[PAGE EXCERPT]
# 1950s Excavator



## Randy Stone (Jan 2, 2008)

I found this RC Controlled Volvo Excavator on Ebay.
 
It's cab is too new for the years span I model (Mid 40s to mid 60s).
 
I googled Excavator and really didn't see what I thought would be an excavator from the late 40s to mid 60s.
 
Was there no such thing or maybe they were called something else?
 
I feel the steam shovels are too old for my time frame.


----------



## vsmith (Jan 2, 2008)

*RE: 1050s Excavator*

Randy how tall are the figures, are they close to 1/22~1/24?


----------



## Garratt (Sep 15, 2012)

*RE: 1050s Excavator*

The Bantam was made in 1946. They used cables all the way through to the 1960s. 
There was an era of internal combustion engine shovels that looked similar to steam shovels prior. 

Schield SpecCast made the Bantam in 1:25 a few years back in a back hoe, a shovel, a grapple/log/scrap and a drag line. 
They are still around if you look but not real cheap.


Here is a 1:50 model of the same












Andrew


----------



## Mik (Jan 2, 2008)

*RE: 1050s Excavator*

The 1050s was probably a pick and shovel..... 

For the 1950s-ish.... these are what I found after a quick search 
http://www.nesys.org/HCEA/BV2003_Sat/DSM06727.jpg 
http://www.nesys.org/HCEA/BV2003_Sat/DSM06728.jpg 
http://www.nesys.org/HCEA/BV2003_Sat/DSM06741.jpg 
http://www.nesys.org/HCEA/BV2003_Sat/DSM06743.jpg 
http://www.nesys.org/HCEA/BV2003_Sat/DSM06745.jpg 
http://forum.mflenses.com/userpix/20106/big_2479_Entreprenad_3_smc50_1.jpg 
All cable rather than hydraulic, so not particularly helpful. 

This one was more promising. It says it's a 1966 Priestman Beaver 
http://www.heavyequipmentforums.com/showthread.php?3250-Priestman-Beaver-Excavator 

I couldn't find a year for this JCB-7 
http://images2.wikia.nocookie.net/__cb20080803231755/tractors/images/a/a5/JCB_7_excavator.JPG 

No info at all on this one 
http://www.shutterstock.com/pic-76337203/stock-photo-old-rusty-excavator.html 

Some possible sources for help: 
Historical Construction Equip Assn - http://www.hcea.net/ 
online archive - http://archives.hcea.net/ 
National Pike Steam Gas & Horse Assn - http://www.nationalpike.com/ 

Hope this helps....


----------



## Randy Stone (Jan 2, 2008)

This one was more promising. It says it's a 1966 Priestman Beaver 
http://www.heavyequipmentforums.com/showthread.php?3250-Priestman-Beaver-Excavator 

That looks pretty good Mik 

I fat fingered the 1050. 

As you assumed, 1950s is what I meant. 

Common sense says I don't need another toy, but the kid in me says it would be neat to play with.


----------



## Mik (Jan 2, 2008)

i knew it was a typo... but I couldn't resist having fun with it


----------



## Naptowneng (Jun 14, 2010)

I saw this at the Sun Coast Center in FL a few weeks ago. Seems to be the Bantam, done up in their typical highly detailed style











Jerry


----------



## Garratt (Sep 15, 2012)

Jerry, 

Nice photo of the steam shovel Bantam modification.

[INFORMATION SHOWN]
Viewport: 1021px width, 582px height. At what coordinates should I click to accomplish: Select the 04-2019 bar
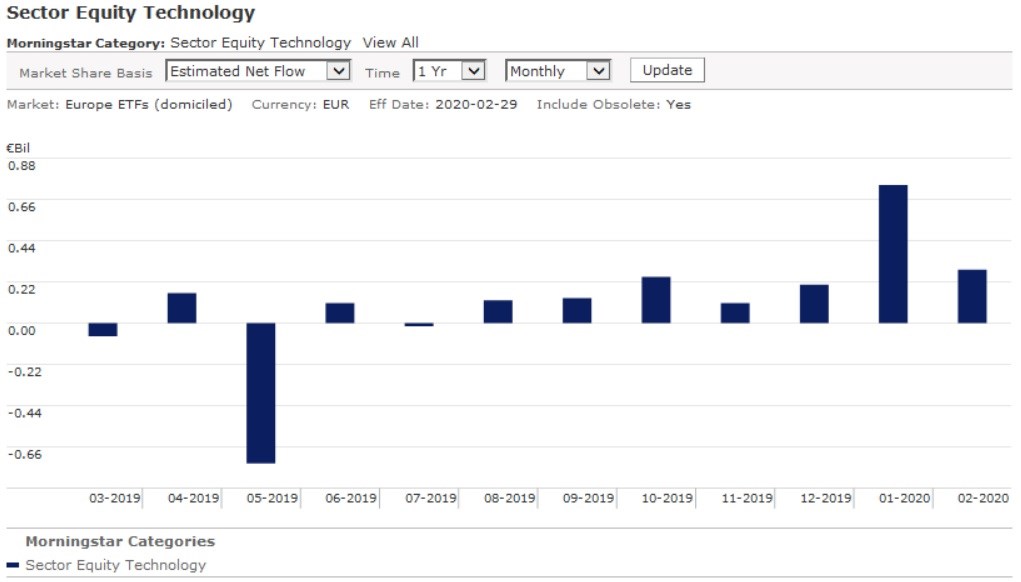(x=181, y=308)
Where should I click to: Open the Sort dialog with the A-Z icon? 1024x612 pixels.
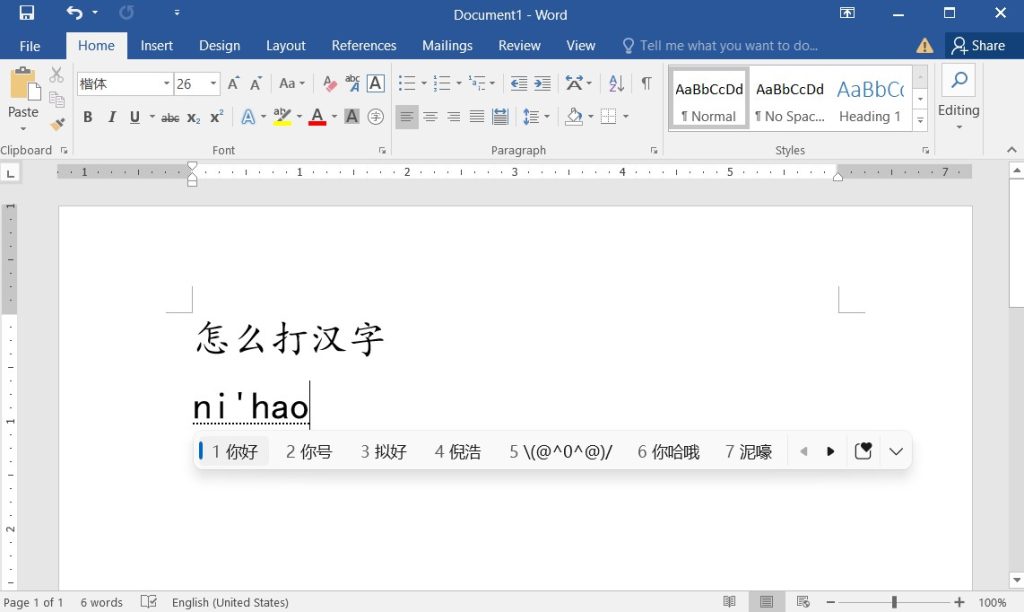(615, 84)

[THINGS TO DO]
1. Summarize the 1950s excavator thread in two sentences.
2. Restate the part of the 1950s excavator thread that opens with the words containing "Was there no" and closes with "vsmith (Jan 2, 2008)", swapping "steam shovels" for "power shovels".
3. Write the next part of the 1950s excavator thread, picking up after its final post.

[RESULTS OF THE TASKS]
1. Randy Stone asks whether excavators existed from the late 40s to mid 60s, since the cab on an RC Volvo excavator he found is too new for that span and steam shovels seem too old for his time frame. Replies say the Bantam was made in 1946 and that cable machines were used through the 1960s, and they point to a 1966 Priestman Beaver and a JCB-7, with Randy saying the Priestman Beaver looks pretty good.

2.
Was there no such thing or maybe they were called something else?
 
I feel the power shovels are too old for my time frame.


----------



## vsmith (Jan 2, 2008)

3.
The typical steam shovel set-up is different though. The outer arm is usually the captive one and has rack gearing driven by a small steam cylinder. 
There may be exceptions where they used a cable for that function but why would you if you had the power of steam? 
The early diesel shovels looked much the same as steam shovels.

Andrew


----------



## Cougar Rock Rail (Jan 2, 2008)

Hi Randy, 

That little baby Bantam cable excavator is probably the best fit for your era. Hydraulic hoes didn't really come in in any numbers until later. We called them either cable shovels (like the one Jerry just posted) or cable hoes/cable excavators for ones like Andrew posted. We used Link Belt LS98 cable shovels to feed the gravel crushers, and the LS98 cable hoe for trenching. 
Here's some models exactly like we used: 
http://www.ccmodels.com/closed-cranes-LS-98hoe.html 
http://www.ccmodels.com/closed-cranes-LS-98.html 

Keith


----------



## rookie (Aug 30, 2010)

Randy- 

The excavtors (shovels, excavators/backhoes and draglines) built in the 40's, 50,s and into the 60,s were all cable operated and depending on the size you could have gasoline or diesel power. The major US manufactures were Bucyruse- Erie, Northwest, Koehring, Shield Batam, Little Giant and a few more. 
About 1964/65 Koehring introduced the Koehring 505 that had hyd. cylinders for the boom stick and bucket functions with mechanical dive. This was the start of hydraulic operated functions. Probably a cable operated model would be more in keeping with your era. 
Monte Pence aka rookie


----------



## Randy Stone (Jan 2, 2008)

Thanks for the info Rookie and all of you that have replied. 

The little boy in my won out and I bought one yesterday.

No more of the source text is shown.